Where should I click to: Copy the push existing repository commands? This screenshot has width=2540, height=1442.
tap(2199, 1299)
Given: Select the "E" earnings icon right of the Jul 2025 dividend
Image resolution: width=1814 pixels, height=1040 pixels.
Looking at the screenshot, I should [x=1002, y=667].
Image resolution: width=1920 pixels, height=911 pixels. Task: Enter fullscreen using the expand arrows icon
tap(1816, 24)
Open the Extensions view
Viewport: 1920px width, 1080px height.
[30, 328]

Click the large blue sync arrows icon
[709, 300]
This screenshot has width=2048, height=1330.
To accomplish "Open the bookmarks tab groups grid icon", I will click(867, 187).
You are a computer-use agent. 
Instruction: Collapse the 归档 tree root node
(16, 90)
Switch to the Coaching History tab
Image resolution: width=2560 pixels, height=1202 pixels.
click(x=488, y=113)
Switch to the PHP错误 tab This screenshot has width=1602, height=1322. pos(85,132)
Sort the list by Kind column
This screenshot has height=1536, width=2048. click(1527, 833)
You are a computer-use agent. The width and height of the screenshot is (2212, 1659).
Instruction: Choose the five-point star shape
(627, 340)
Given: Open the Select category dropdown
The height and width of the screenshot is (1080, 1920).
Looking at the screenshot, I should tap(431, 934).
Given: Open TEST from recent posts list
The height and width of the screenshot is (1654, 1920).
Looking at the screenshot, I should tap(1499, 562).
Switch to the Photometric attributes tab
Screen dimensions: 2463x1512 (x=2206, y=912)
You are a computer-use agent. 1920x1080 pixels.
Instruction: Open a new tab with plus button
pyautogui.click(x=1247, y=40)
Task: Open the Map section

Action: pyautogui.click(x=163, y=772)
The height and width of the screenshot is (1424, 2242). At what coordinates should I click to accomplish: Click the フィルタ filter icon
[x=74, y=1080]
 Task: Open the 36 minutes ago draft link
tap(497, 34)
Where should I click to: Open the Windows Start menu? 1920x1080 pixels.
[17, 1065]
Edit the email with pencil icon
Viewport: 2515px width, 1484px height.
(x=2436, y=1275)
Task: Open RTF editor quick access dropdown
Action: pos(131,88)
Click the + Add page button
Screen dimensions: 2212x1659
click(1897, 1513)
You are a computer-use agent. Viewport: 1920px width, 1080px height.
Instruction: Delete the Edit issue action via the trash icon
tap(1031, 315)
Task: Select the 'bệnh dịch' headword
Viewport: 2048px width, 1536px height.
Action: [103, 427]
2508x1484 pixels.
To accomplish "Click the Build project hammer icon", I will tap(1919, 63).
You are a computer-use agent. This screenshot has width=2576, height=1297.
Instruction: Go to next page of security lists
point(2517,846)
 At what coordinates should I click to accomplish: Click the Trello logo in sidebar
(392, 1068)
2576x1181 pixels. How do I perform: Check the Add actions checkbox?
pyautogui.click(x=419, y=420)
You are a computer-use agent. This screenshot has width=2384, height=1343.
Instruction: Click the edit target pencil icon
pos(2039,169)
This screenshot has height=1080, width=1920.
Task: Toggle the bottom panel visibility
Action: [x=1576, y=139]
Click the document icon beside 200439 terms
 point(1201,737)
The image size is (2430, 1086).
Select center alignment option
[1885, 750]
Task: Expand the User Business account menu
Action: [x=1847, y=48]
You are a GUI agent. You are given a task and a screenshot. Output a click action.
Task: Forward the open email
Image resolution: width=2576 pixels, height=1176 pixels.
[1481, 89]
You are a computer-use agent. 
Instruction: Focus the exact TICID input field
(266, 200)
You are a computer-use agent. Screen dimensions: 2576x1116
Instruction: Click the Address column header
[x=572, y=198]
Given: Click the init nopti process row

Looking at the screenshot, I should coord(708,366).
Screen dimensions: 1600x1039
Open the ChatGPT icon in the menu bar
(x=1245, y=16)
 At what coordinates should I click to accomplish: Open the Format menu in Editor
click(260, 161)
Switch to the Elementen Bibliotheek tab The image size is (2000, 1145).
■ ■ ■ ■
TRY IT: Copy every entry exactly, missing none.

EXPECTED OUTPUT:
Where should I click to: Copy the push existing repository commands? This screenshot has width=2540, height=1442.
tap(2199, 1299)
Given: Select the "E" earnings icon right of the Jul 2025 dividend
Image resolution: width=1814 pixels, height=1040 pixels.
Looking at the screenshot, I should [x=1002, y=667].
Image resolution: width=1920 pixels, height=911 pixels. Task: Enter fullscreen using the expand arrows icon
tap(1816, 24)
Open the Extensions view
Viewport: 1920px width, 1080px height.
[30, 328]

Click the large blue sync arrows icon
[709, 300]
This screenshot has width=2048, height=1330.
To accomplish "Open the bookmarks tab groups grid icon", I will click(867, 187).
You are a computer-use agent. 
Instruction: Collapse the 归档 tree root node
(16, 90)
Switch to the Coaching History tab
Image resolution: width=2560 pixels, height=1202 pixels.
click(x=488, y=113)
Switch to the PHP错误 tab This screenshot has width=1602, height=1322. pos(85,132)
Sort the list by Kind column
This screenshot has height=1536, width=2048. click(1527, 833)
You are a computer-use agent. The width and height of the screenshot is (2212, 1659).
Instruction: Choose the five-point star shape
(627, 340)
Given: Open the Select category dropdown
The height and width of the screenshot is (1080, 1920).
Looking at the screenshot, I should tap(431, 934).
Given: Open TEST from recent posts list
The height and width of the screenshot is (1654, 1920).
Looking at the screenshot, I should tap(1499, 562).
Switch to the Photometric attributes tab
Screen dimensions: 2463x1512 (x=2206, y=912)
You are a computer-use agent. 1920x1080 pixels.
Instruction: Open a new tab with plus button
pyautogui.click(x=1247, y=40)
Task: Open the Map section

Action: pyautogui.click(x=163, y=772)
The height and width of the screenshot is (1424, 2242). At what coordinates should I click to accomplish: Click the フィルタ filter icon
[x=74, y=1080]
 Task: Open the 36 minutes ago draft link
tap(497, 34)
Where should I click to: Open the Windows Start menu? 1920x1080 pixels.
[17, 1065]
Edit the email with pencil icon
Viewport: 2515px width, 1484px height.
(x=2436, y=1275)
Task: Open RTF editor quick access dropdown
Action: pos(131,88)
Click the + Add page button
Screen dimensions: 2212x1659
click(1897, 1513)
You are a computer-use agent. Viewport: 1920px width, 1080px height.
Instruction: Delete the Edit issue action via the trash icon
tap(1031, 315)
Task: Select the 'bệnh dịch' headword
Viewport: 2048px width, 1536px height.
Action: [103, 427]
2508x1484 pixels.
To accomplish "Click the Build project hammer icon", I will tap(1919, 63).
You are a computer-use agent. This screenshot has width=2576, height=1297.
Instruction: Go to next page of security lists
point(2517,846)
 At what coordinates should I click to accomplish: Click the Trello logo in sidebar
(392, 1068)
2576x1181 pixels. How do I perform: Check the Add actions checkbox?
pyautogui.click(x=419, y=420)
You are a computer-use agent. This screenshot has width=2384, height=1343.
Instruction: Click the edit target pencil icon
pos(2039,169)
This screenshot has height=1080, width=1920.
Task: Toggle the bottom panel visibility
Action: [x=1576, y=139]
Click the document icon beside 200439 terms
 point(1201,737)
The image size is (2430, 1086).
Select center alignment option
[1885, 750]
Task: Expand the User Business account menu
Action: [x=1847, y=48]
You are a GUI agent. You are given a task and a screenshot. Output a click action.
Task: Forward the open email
Image resolution: width=2576 pixels, height=1176 pixels.
[1481, 89]
You are a computer-use agent. 
Instruction: Focus the exact TICID input field
(266, 200)
You are a computer-use agent. Screen dimensions: 2576x1116
Instruction: Click the Address column header
[x=572, y=198]
Given: Click the init nopti process row

Looking at the screenshot, I should coord(708,366).
Screen dimensions: 1600x1039
Open the ChatGPT icon in the menu bar
(x=1245, y=16)
 At what coordinates should I click to accomplish: Open the Format menu in Editor
click(260, 161)
Switch to the Elementen Bibliotheek tab The image size is (2000, 1145).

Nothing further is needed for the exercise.